R v Cunningham [1982] AC 566 House of Lords
The defendant attacked the victim in a pub believing (wrongly) that the victim had had sexual relations with his fiancé. The defendant knocked him to the ground and repeatedly struck him on the head with a bar stool. The victim suffered a fractured skull and a subdural haemorrhage from which he died 7 days later. The jury convicted the defendant of murder having found that he intended really serious harm at the time of the attack. The defendant appealed contending that the law of murder should be confined to those who intend to kill and thus the decision in R v Vickers was wrongly decided. The defendant relied upon dissenting judgment of Lord Diplock in Hyam.
Held:
The House of Lords declined the opportunity to use the 1966 Practice Statement.
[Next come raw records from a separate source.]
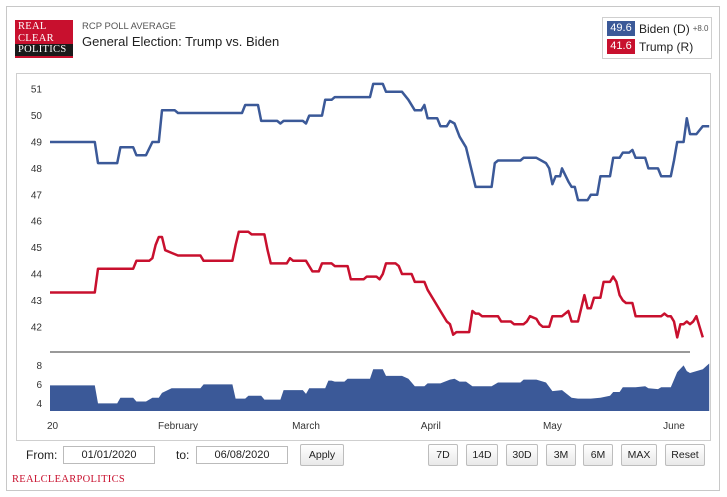 Image resolution: width=727 pixels, height=497 pixels. Describe the element at coordinates (32, 26) in the screenshot. I see `logo-line-1: REAL` at that location.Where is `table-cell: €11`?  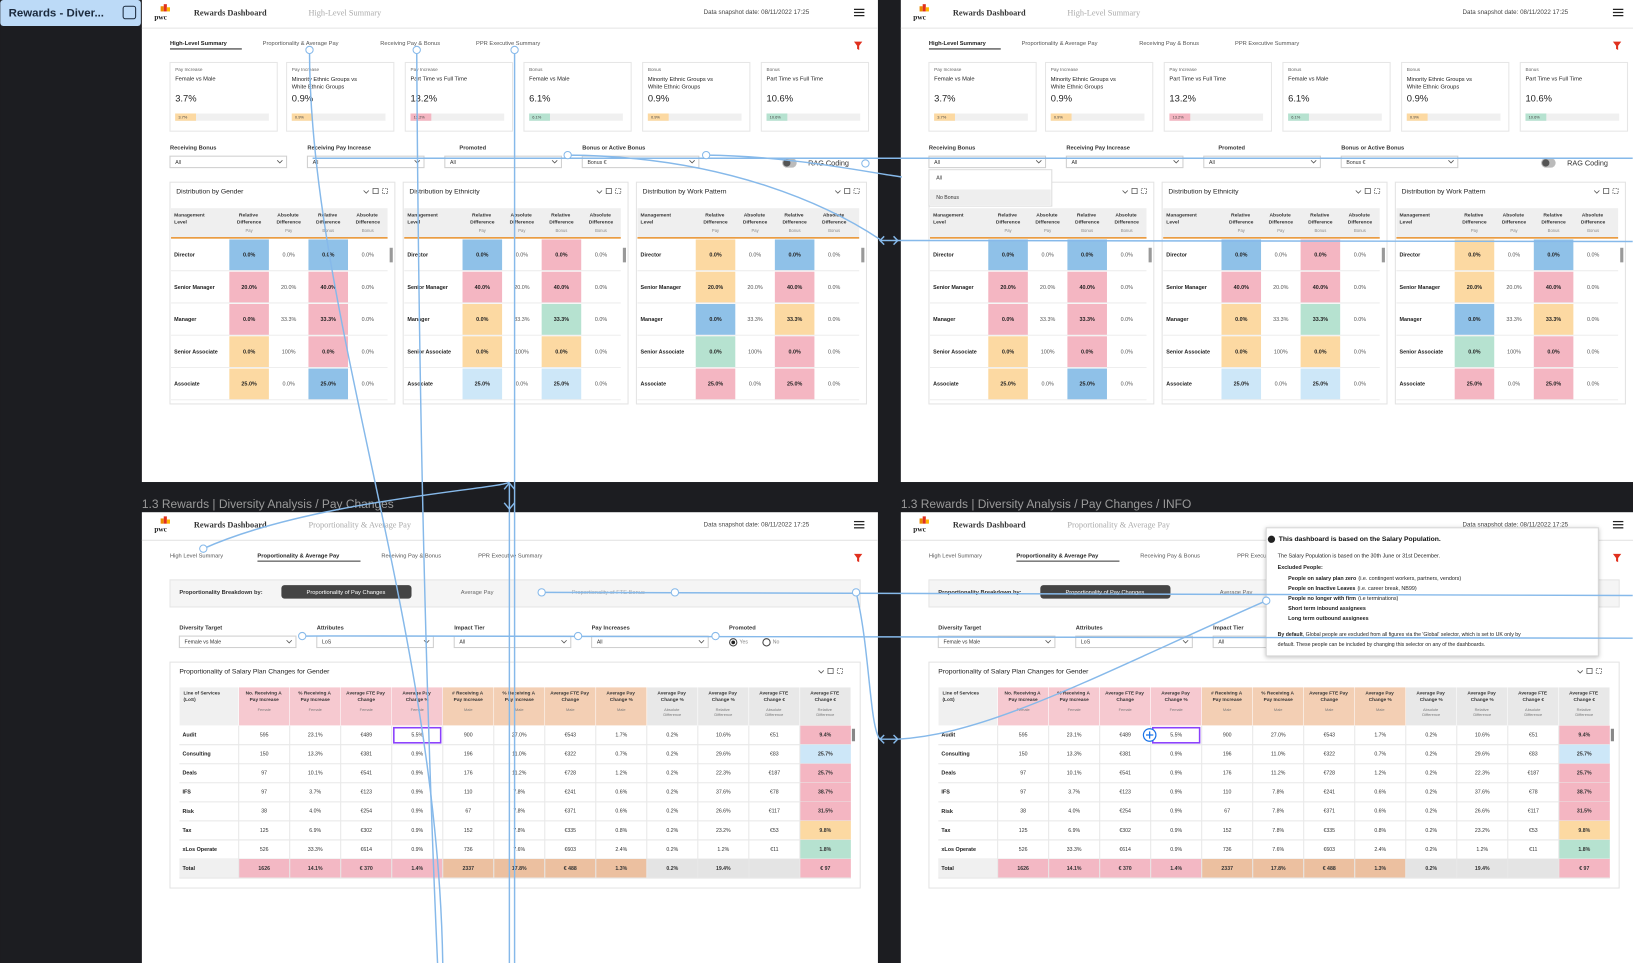
table-cell: €11 is located at coordinates (1533, 850).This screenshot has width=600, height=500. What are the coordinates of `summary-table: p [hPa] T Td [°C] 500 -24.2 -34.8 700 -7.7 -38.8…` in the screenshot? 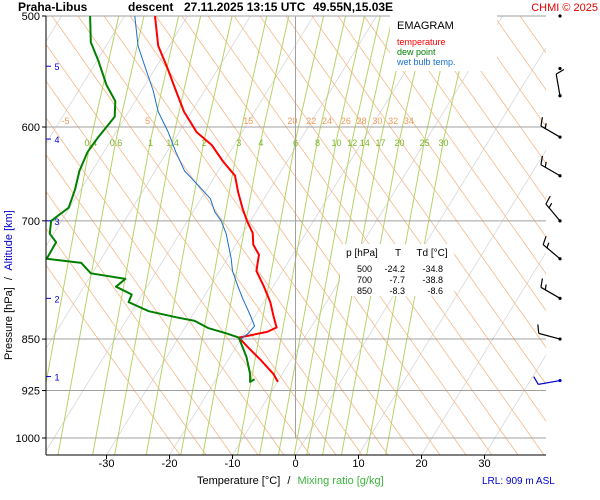 It's located at (397, 270). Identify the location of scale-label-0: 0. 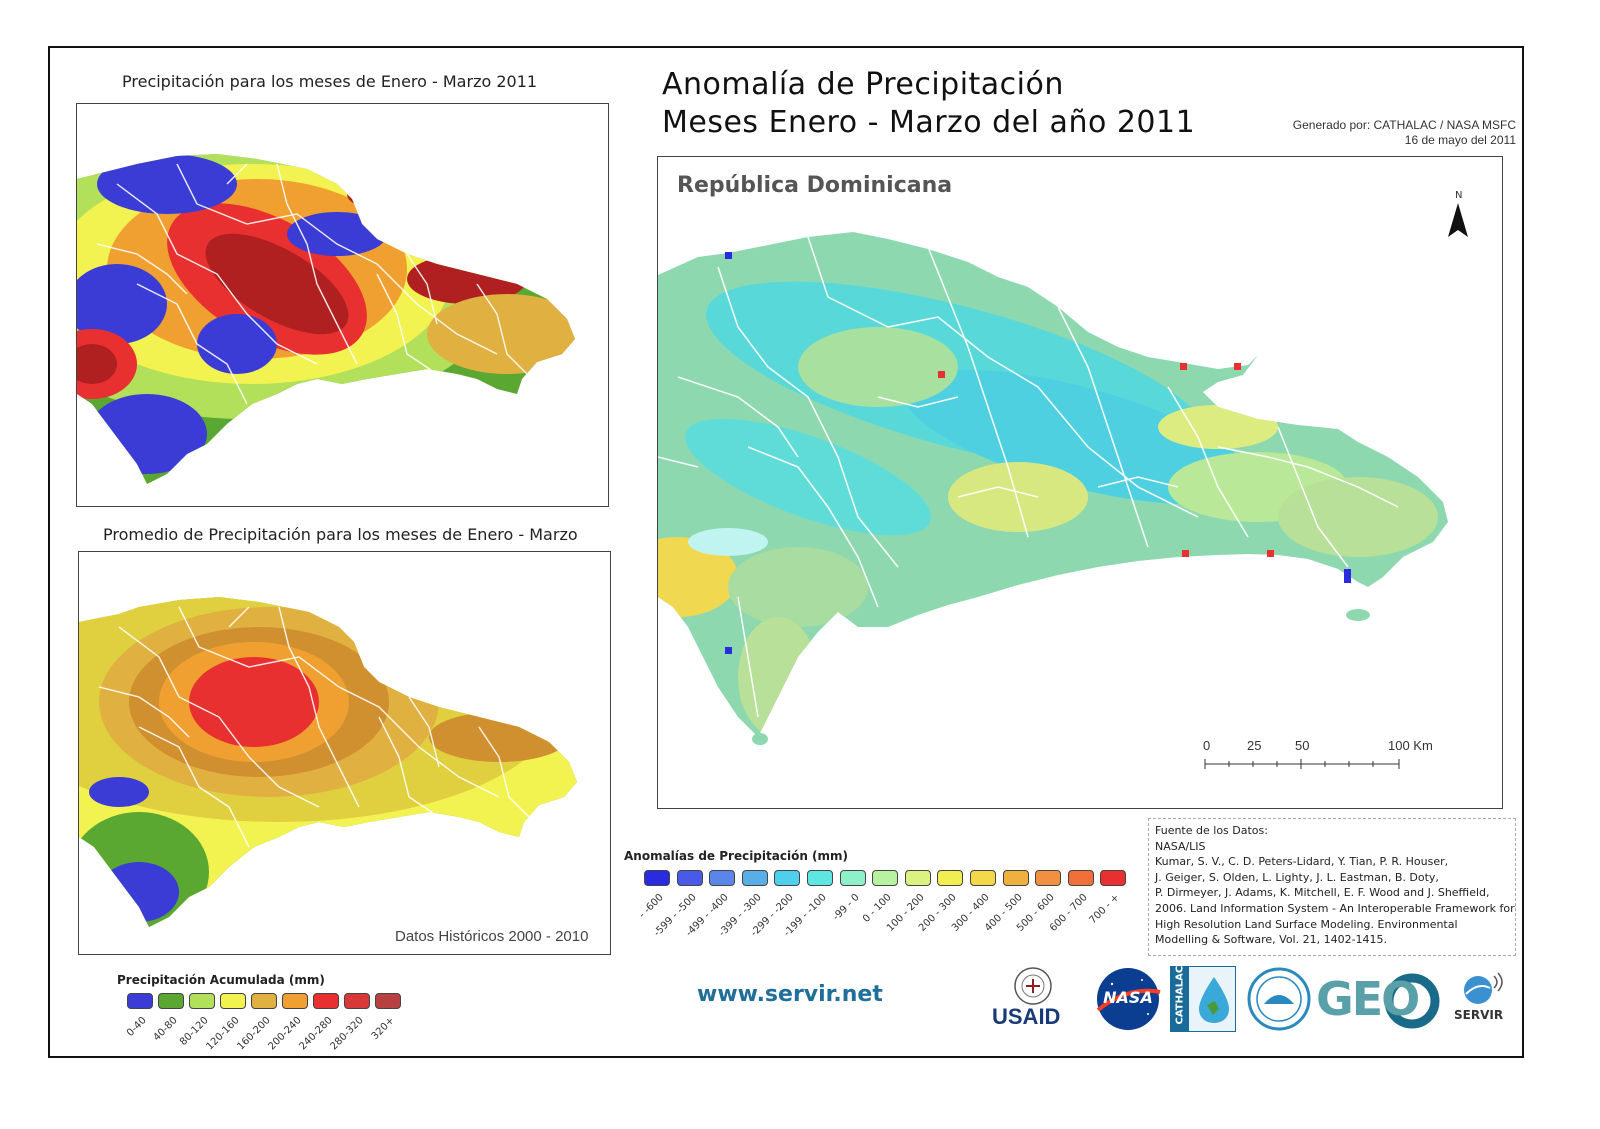
(1207, 746).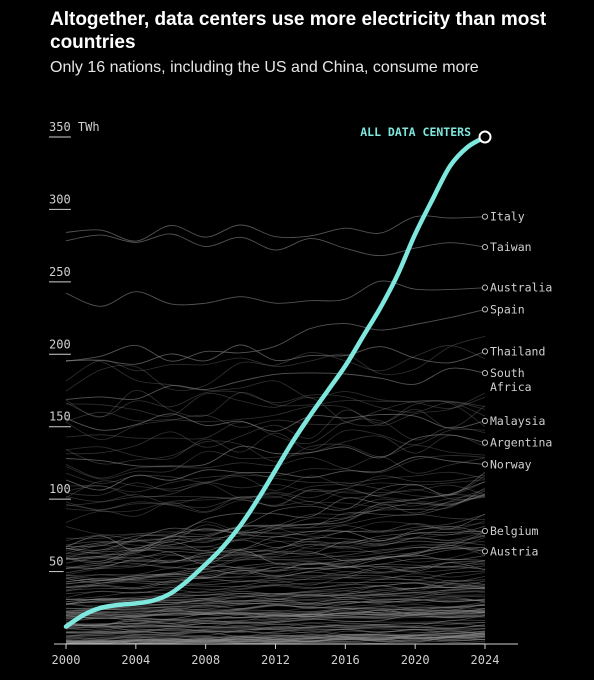 This screenshot has width=594, height=680. Describe the element at coordinates (416, 660) in the screenshot. I see `x-tick-label: 2020` at that location.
The mens rea of murder remains intention to kill or intention to cause GBH.
Lord Hailsham:
Having reached this conclusion, I doubt whether I possess moral or
intellectual agility to discern exactly what I would have done with regard
to the Practice Direction had I reached an opposite view. But I am
impressed by the stance Lord Reid took in Knuller Ltd. v. D.P.P. [1913] A.C. 435 at 455, where he refused to invoke the Practice Direction in support of his own previous dissent in Shaw v. D.P.P. and I am impressed by the arguments of Lord Morris of Borth-y-Gest and Lord Simon of Glaisdale in the same case in favour of caution. Nor can I disregard the fact that had I reached a different conclusion I should have been saying that between 1957 and the abolition of capital punishment for murder, a number of persons (including Vickers himself) would have been executed when they ought only to have been convicted at common law of manslaughter had the trial judge anticipated my putative decision. Under the express terms of the Practice Direction stare decisis is still the indispensable foundation of the use by your Lordships of the appellate jurisdiction of the House and its normal practice. Especially must this be so in criminal law, where certainty is indeed a condition of its commanding and retaining respect.